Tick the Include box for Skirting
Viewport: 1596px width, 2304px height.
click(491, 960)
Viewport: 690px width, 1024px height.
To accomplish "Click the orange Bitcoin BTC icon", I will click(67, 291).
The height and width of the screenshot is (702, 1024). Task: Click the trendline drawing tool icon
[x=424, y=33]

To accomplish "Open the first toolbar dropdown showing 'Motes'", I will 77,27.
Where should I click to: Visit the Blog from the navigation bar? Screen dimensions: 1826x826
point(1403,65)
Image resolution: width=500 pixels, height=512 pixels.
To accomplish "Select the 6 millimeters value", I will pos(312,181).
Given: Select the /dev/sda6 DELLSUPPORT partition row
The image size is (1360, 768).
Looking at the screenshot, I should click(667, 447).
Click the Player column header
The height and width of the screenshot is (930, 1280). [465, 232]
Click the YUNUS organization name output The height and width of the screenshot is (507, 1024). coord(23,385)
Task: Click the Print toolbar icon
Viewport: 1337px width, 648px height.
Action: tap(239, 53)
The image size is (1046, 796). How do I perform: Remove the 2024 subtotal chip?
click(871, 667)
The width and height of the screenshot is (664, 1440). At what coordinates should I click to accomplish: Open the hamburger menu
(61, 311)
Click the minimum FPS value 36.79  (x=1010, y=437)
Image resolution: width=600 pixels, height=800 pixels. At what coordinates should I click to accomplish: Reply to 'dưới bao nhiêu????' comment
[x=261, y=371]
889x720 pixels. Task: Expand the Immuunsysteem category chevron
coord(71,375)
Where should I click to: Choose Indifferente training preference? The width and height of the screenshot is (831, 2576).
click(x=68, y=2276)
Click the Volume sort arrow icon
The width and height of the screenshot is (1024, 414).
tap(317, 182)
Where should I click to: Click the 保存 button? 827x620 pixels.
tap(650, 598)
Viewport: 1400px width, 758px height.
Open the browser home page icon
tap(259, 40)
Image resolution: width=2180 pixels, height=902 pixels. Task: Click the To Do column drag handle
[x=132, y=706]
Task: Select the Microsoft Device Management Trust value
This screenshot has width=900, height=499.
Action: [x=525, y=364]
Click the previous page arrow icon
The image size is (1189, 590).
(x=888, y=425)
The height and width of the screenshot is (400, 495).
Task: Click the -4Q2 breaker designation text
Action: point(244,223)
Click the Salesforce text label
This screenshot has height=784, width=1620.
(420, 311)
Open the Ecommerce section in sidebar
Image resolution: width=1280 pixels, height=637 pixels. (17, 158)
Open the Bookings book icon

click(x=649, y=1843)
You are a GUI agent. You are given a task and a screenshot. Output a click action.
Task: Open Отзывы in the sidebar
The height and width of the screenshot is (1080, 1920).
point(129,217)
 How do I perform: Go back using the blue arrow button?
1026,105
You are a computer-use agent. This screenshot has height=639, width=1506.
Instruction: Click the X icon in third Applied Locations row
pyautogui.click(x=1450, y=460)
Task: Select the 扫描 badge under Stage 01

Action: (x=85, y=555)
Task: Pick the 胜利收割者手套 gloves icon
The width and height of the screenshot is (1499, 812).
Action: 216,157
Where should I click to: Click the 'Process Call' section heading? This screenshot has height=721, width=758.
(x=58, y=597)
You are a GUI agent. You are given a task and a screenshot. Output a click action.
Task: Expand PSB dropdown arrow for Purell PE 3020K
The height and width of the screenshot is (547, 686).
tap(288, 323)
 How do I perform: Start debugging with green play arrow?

_ _ _ _ _ _ _

> _Exercise_: Please state how many lines in the entries above include the word "toolbar", giving only the number.

> _Answer section_: 2